In this high-profile matter—Mrs Justice O'Farrell ruled that Winsopia breached its contract with IBM UK and that its ultimate owners, Mr John Moores and LzLabs GmBH, procured that breach and participated in an unlawful conspiracy to do so. They orchestrated what the Court found was a deliberate, systematic and intentionally hidden conspiracy to reverse engineer IBM's proprietary mainframe technology, representing billions in research and development investment.
The case centered on LzLabs' Software Defined Mainframe (SDM), which claimed to enable customers to run IBM mainframe applications outside IBM systems. Our team successfully demonstrated that LzLabs' UK subsidiary Winsopia had deliberately breached its software licence agreement after purchasing an IBM mainframe in 2013, using this access to unlawfully appropriate IBM's proprietary technology. The Defendants were all held to have deliberately concealed their breaches of contract from IBM UK.

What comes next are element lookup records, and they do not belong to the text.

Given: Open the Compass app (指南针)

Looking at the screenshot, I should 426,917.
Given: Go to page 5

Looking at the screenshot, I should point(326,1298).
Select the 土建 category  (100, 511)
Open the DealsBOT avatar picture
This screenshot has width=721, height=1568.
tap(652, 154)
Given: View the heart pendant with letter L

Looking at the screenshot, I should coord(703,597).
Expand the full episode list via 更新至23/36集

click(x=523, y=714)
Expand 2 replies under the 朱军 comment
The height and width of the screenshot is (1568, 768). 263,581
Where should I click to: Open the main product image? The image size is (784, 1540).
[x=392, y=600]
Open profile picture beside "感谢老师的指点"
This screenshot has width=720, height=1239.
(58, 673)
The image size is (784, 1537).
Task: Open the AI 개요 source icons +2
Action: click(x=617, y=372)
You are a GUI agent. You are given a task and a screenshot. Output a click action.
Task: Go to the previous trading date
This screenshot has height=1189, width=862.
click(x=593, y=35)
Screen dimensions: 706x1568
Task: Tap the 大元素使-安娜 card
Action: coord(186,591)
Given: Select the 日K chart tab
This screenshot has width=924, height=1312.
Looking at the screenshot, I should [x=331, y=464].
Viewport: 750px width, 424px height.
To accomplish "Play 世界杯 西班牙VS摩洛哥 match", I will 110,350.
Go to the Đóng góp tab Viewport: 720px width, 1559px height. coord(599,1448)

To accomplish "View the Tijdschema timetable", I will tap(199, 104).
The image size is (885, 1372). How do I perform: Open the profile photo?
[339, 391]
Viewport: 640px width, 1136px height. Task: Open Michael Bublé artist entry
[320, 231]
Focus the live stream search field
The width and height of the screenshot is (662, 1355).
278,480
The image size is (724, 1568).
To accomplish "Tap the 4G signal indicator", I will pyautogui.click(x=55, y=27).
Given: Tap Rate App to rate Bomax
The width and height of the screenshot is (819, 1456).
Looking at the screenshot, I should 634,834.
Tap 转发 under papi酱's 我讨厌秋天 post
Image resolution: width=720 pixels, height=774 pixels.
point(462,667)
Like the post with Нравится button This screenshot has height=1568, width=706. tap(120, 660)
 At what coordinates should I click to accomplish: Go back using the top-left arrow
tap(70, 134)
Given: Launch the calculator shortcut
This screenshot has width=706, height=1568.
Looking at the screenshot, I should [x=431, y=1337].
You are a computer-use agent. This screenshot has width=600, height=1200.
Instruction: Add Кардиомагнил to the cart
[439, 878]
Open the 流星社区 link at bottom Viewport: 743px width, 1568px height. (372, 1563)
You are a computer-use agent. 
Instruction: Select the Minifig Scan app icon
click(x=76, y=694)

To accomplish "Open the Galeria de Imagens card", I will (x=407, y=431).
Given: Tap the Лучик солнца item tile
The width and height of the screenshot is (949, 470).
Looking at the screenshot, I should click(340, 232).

Throughout the nine-week trial, this QE team dismantled the defendants' claims of independent software development, proving conclusively that LzLabs, Winsopia, and tech entrepreneur John Moores (founder of BMC Software) had conspired to breach the contract in order to develop the SDM. The Court also found that the conduct was deliberately concealed and so not time barred.
This landmark ruling not only protects IBM’s innovations but also reinforces the enforceability of software licensing restrictions in complex technology disputes—an issue of growing importance in today's digital economy.